Time Limit: 2000/1000 MS (Java/Others)    Memory Limit: 32768/32768 K (Java/Others)

Total Submission(s): 3966    Accepted Submission(s): 1289

Problem Description

To improve the organization of his farm, Farmer John labels each of his N (1 <= N <= 5,000) cows with a distinct serial number in the range 1..20,000. Unfortunately, he is unaware that the cows interpret some serial numbers as better than others. In particular, a cow whose serial number has the highest prime factor enjoys the highest social standing among all the other cows.

(Recall that a prime number is just a number that has no divisors except for 1 and itself. The number 7 is prime while the number 6, being divisible by 2 and 3, is not).

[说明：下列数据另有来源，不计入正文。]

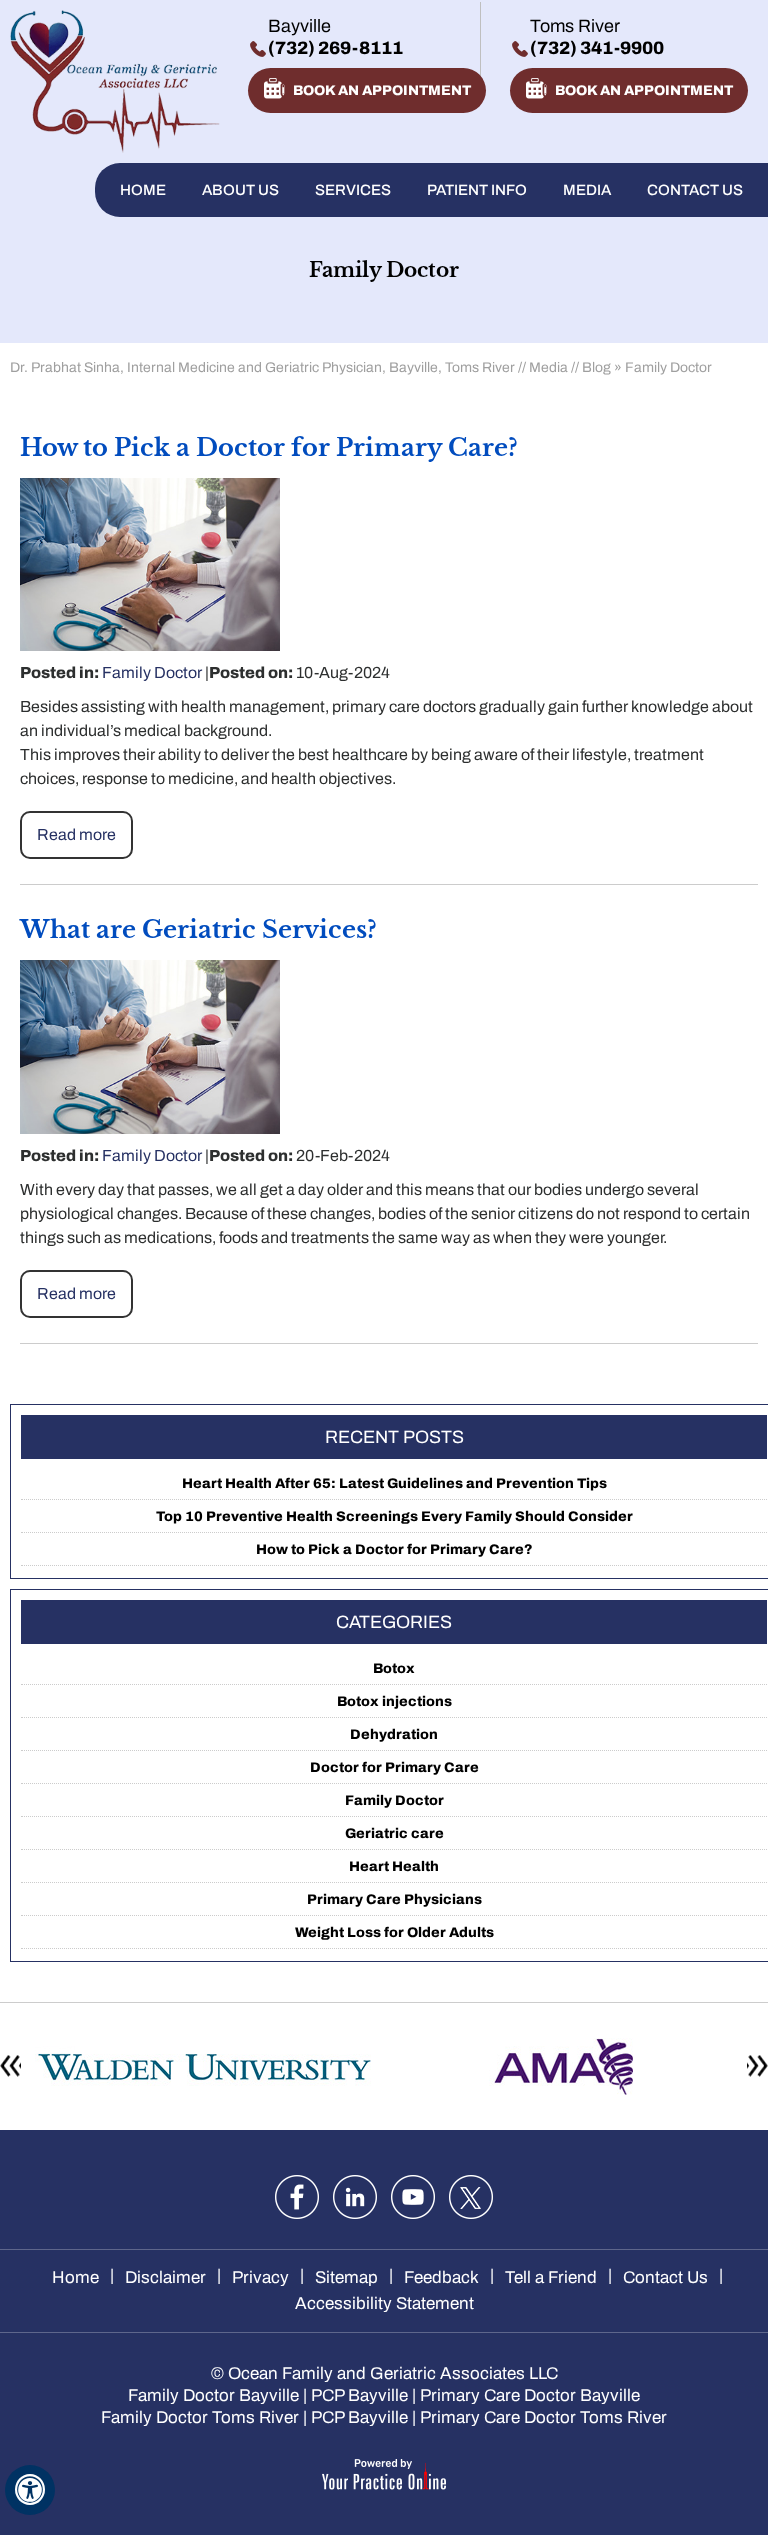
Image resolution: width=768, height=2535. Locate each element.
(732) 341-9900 (597, 48)
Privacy (260, 2277)
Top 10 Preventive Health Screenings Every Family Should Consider (394, 1516)
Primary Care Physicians (394, 1899)
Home (143, 190)
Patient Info (477, 190)
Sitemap (346, 2277)
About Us (240, 190)
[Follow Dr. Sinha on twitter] (471, 2197)
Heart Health (394, 1866)
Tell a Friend (551, 2277)
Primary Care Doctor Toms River (543, 2417)
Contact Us (695, 190)
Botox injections (394, 1701)
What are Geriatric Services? (198, 929)
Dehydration (394, 1734)
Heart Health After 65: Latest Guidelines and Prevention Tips (394, 1483)
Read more (76, 834)
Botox (394, 1668)
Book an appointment (382, 90)
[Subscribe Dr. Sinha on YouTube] (413, 2197)
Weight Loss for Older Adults (394, 1932)
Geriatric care (394, 1833)
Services (353, 190)
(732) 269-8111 (335, 48)
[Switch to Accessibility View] (30, 2490)
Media (587, 190)
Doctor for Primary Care (394, 1767)
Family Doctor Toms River (200, 2417)
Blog (596, 367)
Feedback (441, 2277)
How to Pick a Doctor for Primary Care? (269, 447)
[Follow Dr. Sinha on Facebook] (297, 2197)
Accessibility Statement (384, 2303)
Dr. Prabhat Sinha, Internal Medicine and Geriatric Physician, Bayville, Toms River (262, 367)
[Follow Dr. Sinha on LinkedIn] (355, 2197)
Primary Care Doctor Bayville (530, 2395)
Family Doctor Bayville (213, 2395)
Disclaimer (165, 2277)
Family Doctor (152, 672)
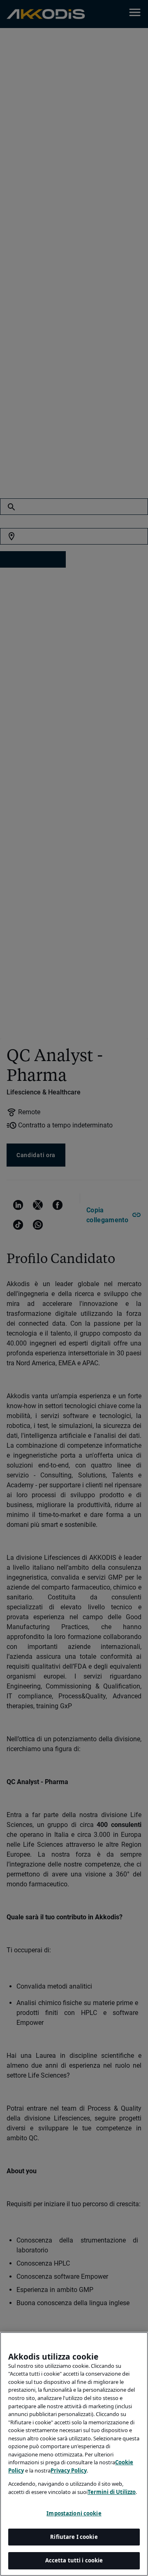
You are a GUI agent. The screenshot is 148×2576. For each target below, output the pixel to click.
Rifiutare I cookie (73, 2537)
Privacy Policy (69, 2470)
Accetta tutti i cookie (74, 2560)
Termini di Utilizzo (112, 2492)
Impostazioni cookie (73, 2513)
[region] (74, 2454)
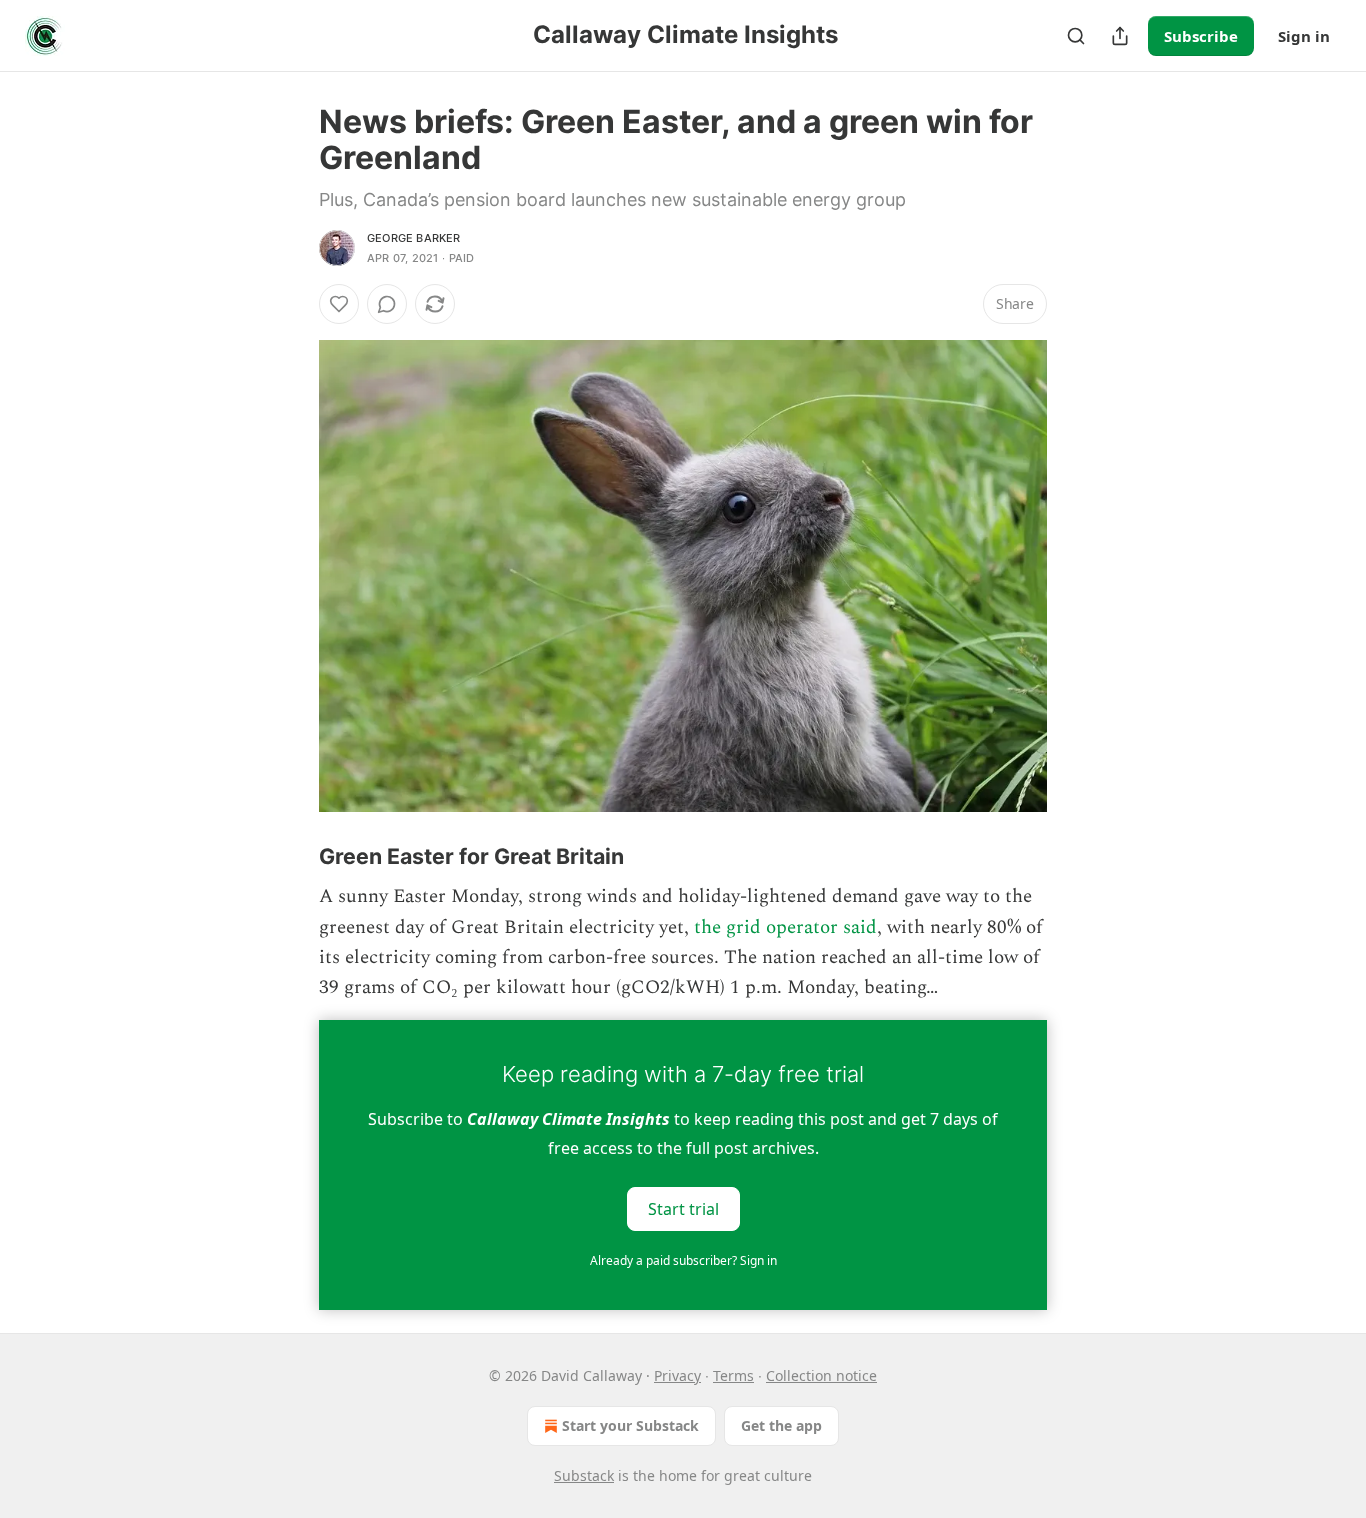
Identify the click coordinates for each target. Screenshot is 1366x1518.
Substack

Given a set of N (1 <= N <= 5,000) serial numbers in the range 1..20,000, determine the one that has the largest prime factor.

 

Input

* Line 1: A single integer, N

* Lines 2..N+1: The serial numbers to be tested, one per line

 

Output

* Line 1: The integer with the largest prime factor. If there are more than one, output the one that appears earliest in the input file.

 

Sample Input

4

36

38

40

42

Sample Output

38

Source

USACO 2005 October Bronze


题目大意:给你N个数,求这N个数中哪个数的最大素因子最大,

输出这个数,如果有多种结果,输出靠前边的那个数。


思路:将筛法求素数改变一下。若i为素数,则i的1、2、3…倍的

最大素因子都为i,筛的时候,赋值为Prime[j] = i,即j的最大素因

子为i。

注意:初始化时令所有数为0,Prime[0] = Prime[1] = 1。

即Prime[i]为0是素数,Prime[i]为1为素数。改变之后Prime[i]为

i的最大素因子。



#include<stdio.h>
#include<string.h>
#include<math.h>

int Prime[20005];

void IsPrime()
{
    Prime[1] = 1;
    for(int i = 2; i <= 20000; i++)
    {
        if(Prime[i]==0)
        {
            Prime[i]=i;
            for(int j = i+i; j <= 20000; j+=i)
                Prime[j] = i;
        }
    }
}

int main()
{
    int N,x;
    IsPrime();
    while(~scanf("%d",&N))
    {
        int Max = 0;
        while(N--)
        {
            scanf("%d",&x);
            if(Prime[x] > Prime[Max])
                Max = x;
        }
        printf("%d\n",Max);
    }

    return 0;
}